By some measures, China’s Internet dwarfs that of the United States.
China has the world’s largest Internet population with 618 million users, well over twice as many as in the U.S. China also has the world’s largest online retailing industry, with e-commerce giants like Alibaba that sprawl far larger than the likes of eBay EBAY +1.08%.
But a new study by the McKinsey Global Institute argues that enterprise use of the Internet is still lagging in China and that the country’s businesses will need to catch up in this area to unlock economic gains.
“The Web is just beginning to penetrate many Chinese businesses – and the most sweeping changes are yet to come,” said the report, which was published this week.
MGI estimates that increased adoption of Web technologies like cloud computing and big data by China’s enterprises can add 0.3 to 1.0 percentage points to China’s GDP growth rate. By 2025, it could translate to annual economic gains of between 4 trillion yuan ($645.5 billion) and 14 trillion yuan, the research firm said.

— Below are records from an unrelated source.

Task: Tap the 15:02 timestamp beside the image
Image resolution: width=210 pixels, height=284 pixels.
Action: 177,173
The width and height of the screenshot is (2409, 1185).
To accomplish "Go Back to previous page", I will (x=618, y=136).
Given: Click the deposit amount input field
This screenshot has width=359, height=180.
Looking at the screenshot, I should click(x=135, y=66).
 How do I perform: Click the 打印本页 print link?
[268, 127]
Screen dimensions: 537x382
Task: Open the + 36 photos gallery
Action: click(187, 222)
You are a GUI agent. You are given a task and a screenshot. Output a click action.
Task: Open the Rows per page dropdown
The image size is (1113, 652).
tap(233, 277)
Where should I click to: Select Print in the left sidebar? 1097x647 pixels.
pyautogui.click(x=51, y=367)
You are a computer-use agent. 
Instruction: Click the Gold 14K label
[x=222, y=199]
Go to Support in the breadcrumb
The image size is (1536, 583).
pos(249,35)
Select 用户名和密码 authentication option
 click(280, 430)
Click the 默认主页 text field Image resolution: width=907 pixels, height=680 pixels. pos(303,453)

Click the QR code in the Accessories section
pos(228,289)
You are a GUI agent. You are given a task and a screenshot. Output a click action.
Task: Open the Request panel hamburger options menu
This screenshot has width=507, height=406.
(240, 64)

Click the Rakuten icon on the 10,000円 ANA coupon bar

China’s Internet has outpaced the U.S. among consumers. Alibaba’s online shopping platforms Taobao and Tmall have nearly twice as many active buyers than the U.S. site eBay. Jonathan Woetzel, one of the MGI study’s authors and a partner of the firm, told The Wall Street Journal that Chinese consumers spend more time shopping online and make more purchases than their American counterparts.
“China’s consumer generation has shown up at the same time as the Internet,” he said. “They have the money, but the offline shopping platforms like malls haven’t been built up fast enough to accommodate their expectations and needs. So more of them shop online.”
But when it comes to China’s businesses, they still lag in use of Web technologies, he says. The typical Chinese company spends 2% of revenue on IT, half of the international average, according to an MGI survey of CIOs. The enterprise cloud adoption rate in China is 21% compared to 55%-63% in the U.S.
Some sectors that stand the most to benefit in China include the financial services, health care and automotive industries, MGI says. Big data can help financial firms manage risks and reduce non-performing loans, while remote monitoring of chronic diseases can save costs for the health care industry.